»»
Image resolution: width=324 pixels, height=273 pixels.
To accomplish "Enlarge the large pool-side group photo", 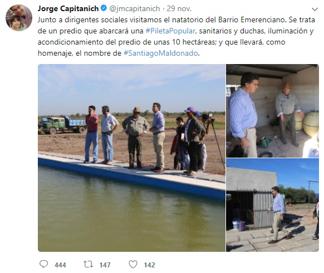I will point(131,158).
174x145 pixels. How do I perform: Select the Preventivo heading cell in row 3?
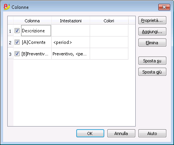[71, 54]
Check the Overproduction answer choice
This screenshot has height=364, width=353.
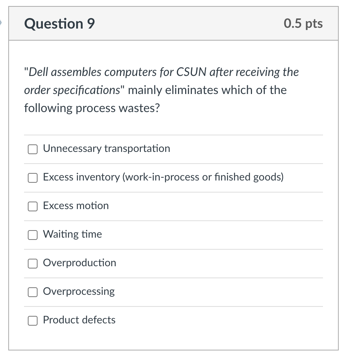click(x=32, y=264)
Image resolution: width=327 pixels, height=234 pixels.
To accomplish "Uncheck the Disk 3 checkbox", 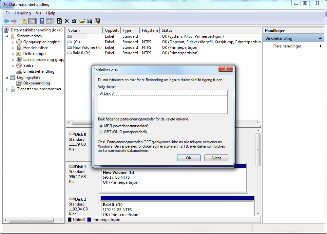I will pos(101,93).
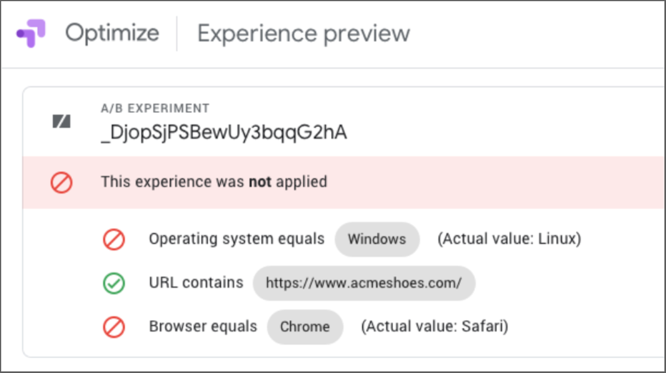Click the '(Actual value: Safari)' text
Image resolution: width=666 pixels, height=373 pixels.
point(435,326)
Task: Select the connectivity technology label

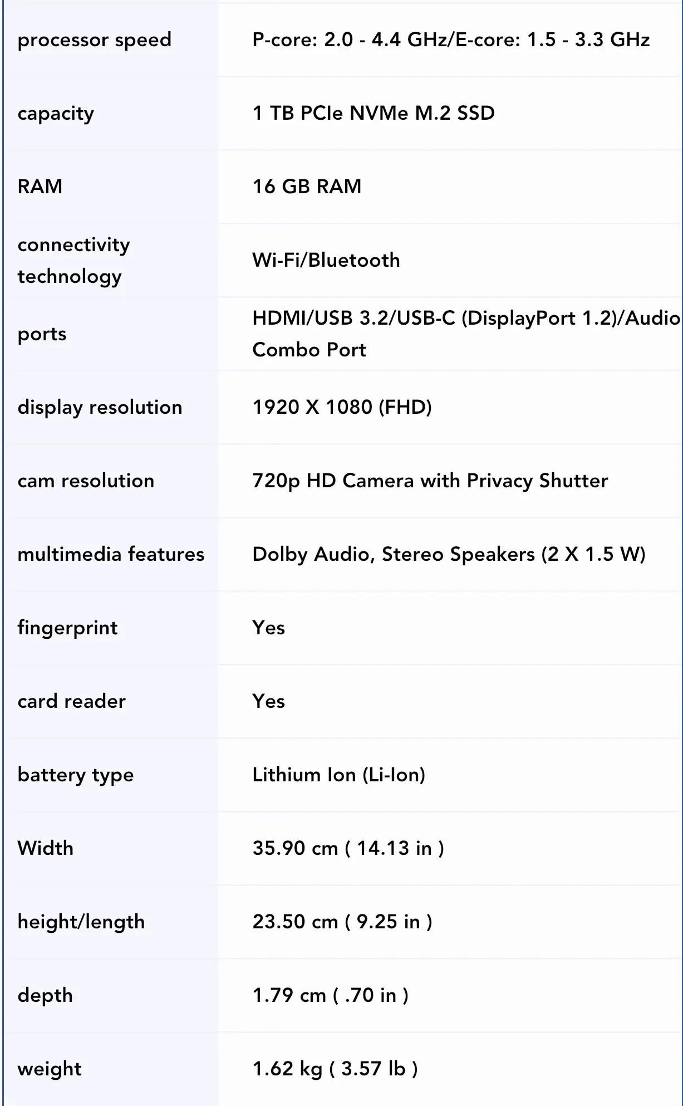Action: [x=73, y=260]
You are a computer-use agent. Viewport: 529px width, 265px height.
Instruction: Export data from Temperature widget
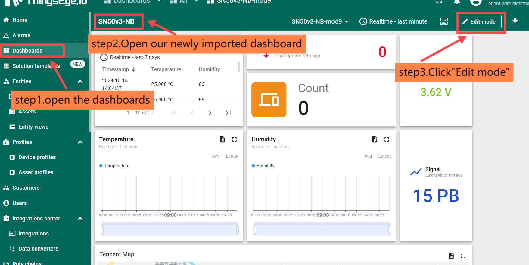click(x=222, y=139)
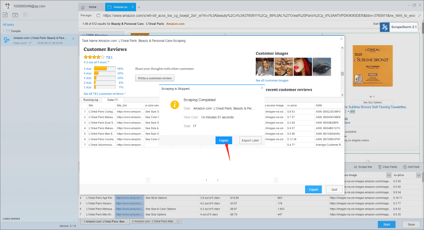The height and width of the screenshot is (230, 424).
Task: Switch to the Running log tab
Action: 91,100
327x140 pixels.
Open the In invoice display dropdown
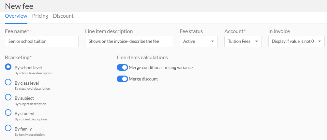296,41
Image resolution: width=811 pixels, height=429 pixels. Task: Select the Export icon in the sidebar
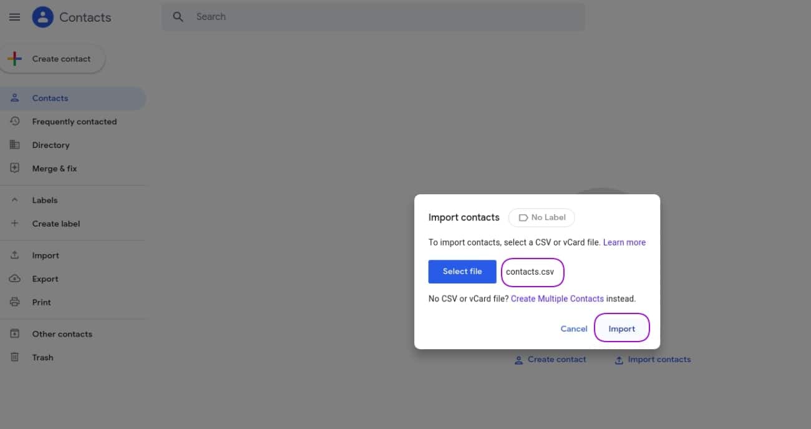pos(14,279)
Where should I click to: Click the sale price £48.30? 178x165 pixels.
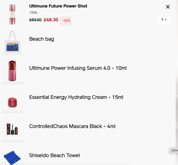coord(51,20)
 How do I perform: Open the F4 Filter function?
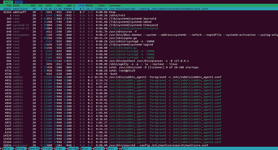pos(46,148)
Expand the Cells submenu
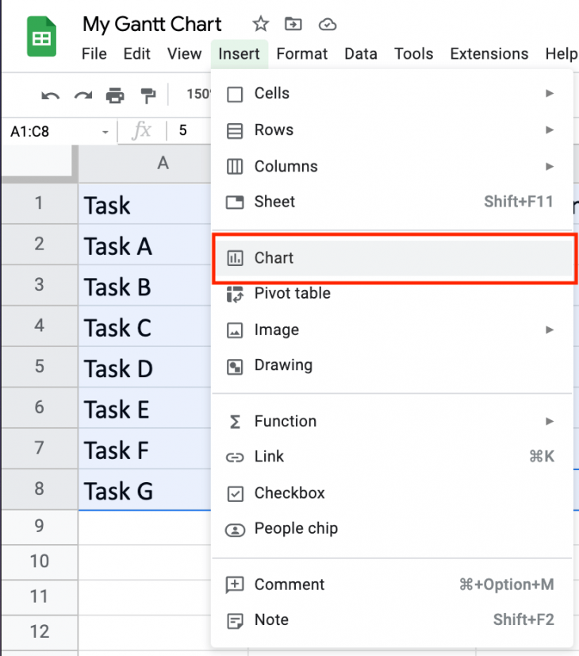The width and height of the screenshot is (579, 656). pos(551,93)
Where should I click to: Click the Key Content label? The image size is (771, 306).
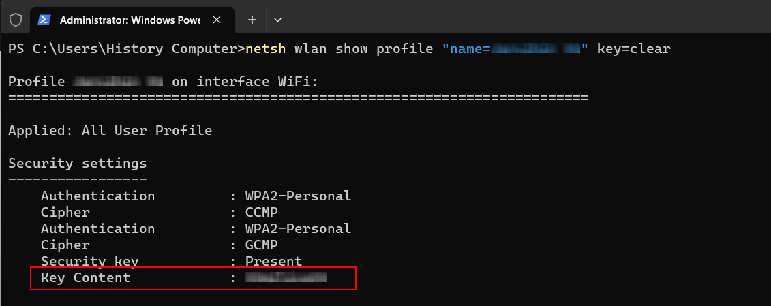(x=85, y=277)
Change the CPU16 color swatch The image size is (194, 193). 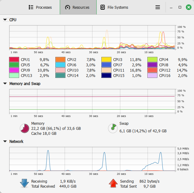pyautogui.click(x=152, y=75)
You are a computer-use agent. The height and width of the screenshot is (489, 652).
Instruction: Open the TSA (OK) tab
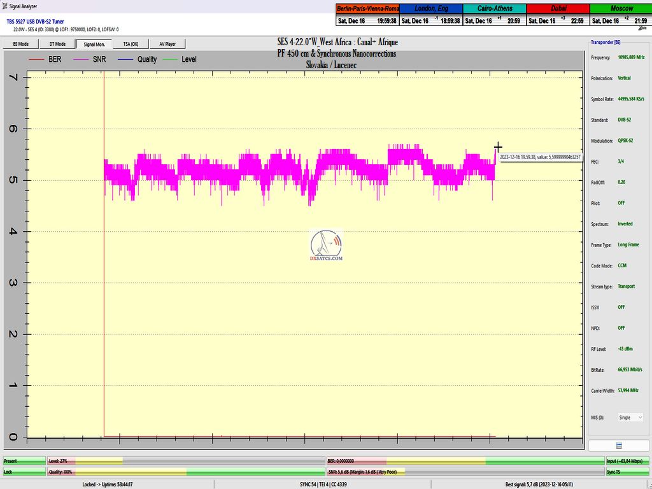[x=131, y=44]
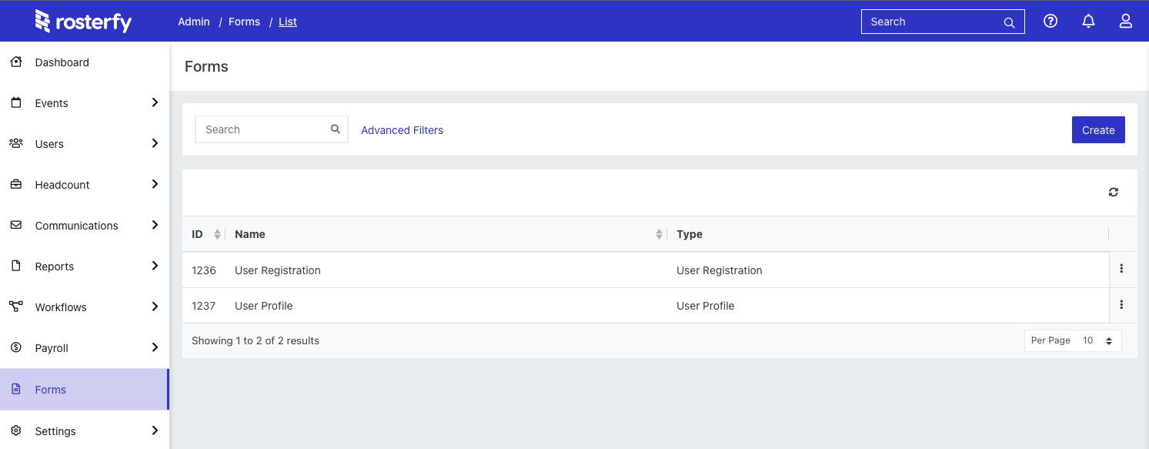This screenshot has height=449, width=1149.
Task: Click the help question mark icon
Action: point(1050,21)
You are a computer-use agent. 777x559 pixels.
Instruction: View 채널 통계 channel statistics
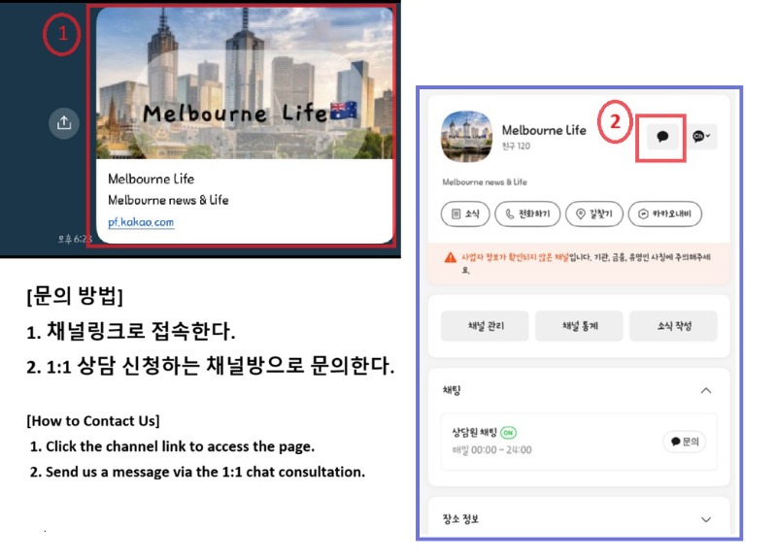click(x=578, y=326)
««
Every line of the entries above that holds "agent" should be copied out.

You are a computer-use agent. Viewport: 529px width, 265px height.
You are a computer-use agent. The height and width of the screenshot is (489, 652).
You are a computer-use agent. 777x559 pixels.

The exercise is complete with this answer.